→ **TASK GOAL**
From the line that contains "Task: Open the Find threads dropdown arrow" through the end of the records below, write out each line exactly as it appears, but not the pictures.

→ **INPUT RECORDS**
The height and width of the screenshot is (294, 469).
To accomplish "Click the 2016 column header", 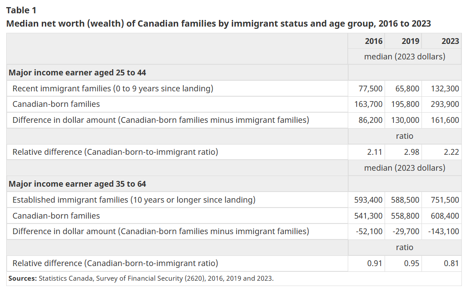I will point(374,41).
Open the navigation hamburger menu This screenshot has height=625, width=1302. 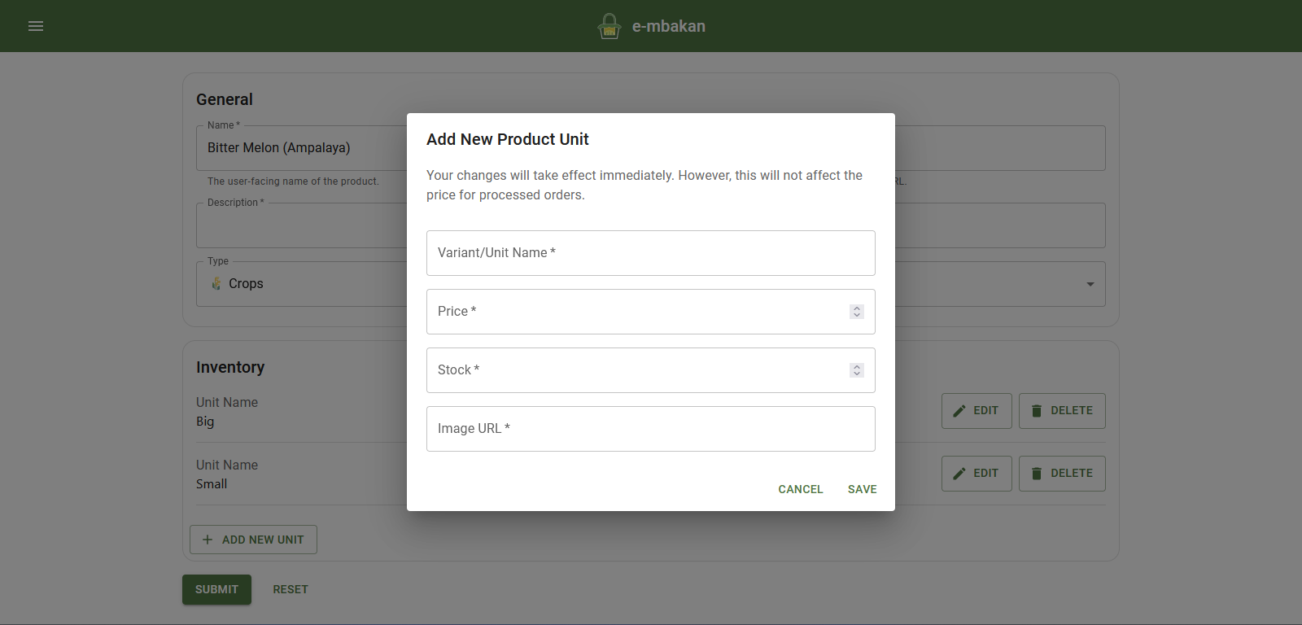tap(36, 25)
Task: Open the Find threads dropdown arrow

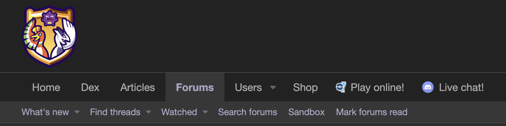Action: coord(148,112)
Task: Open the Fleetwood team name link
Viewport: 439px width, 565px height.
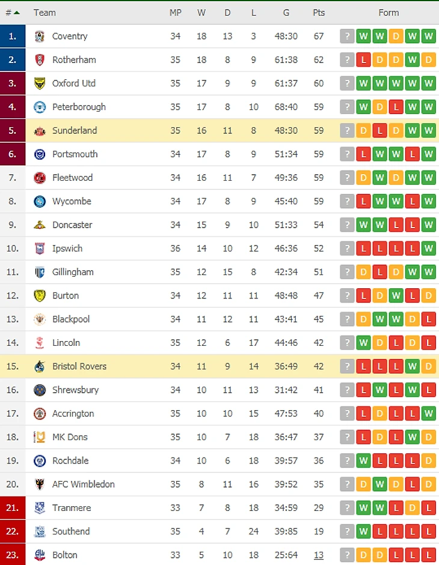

→ **EXPECTED OUTPUT**
Task: Open the Find threads dropdown arrow

Action: coord(148,112)
Task: Open the Fleetwood team name link
Viewport: 439px width, 565px height.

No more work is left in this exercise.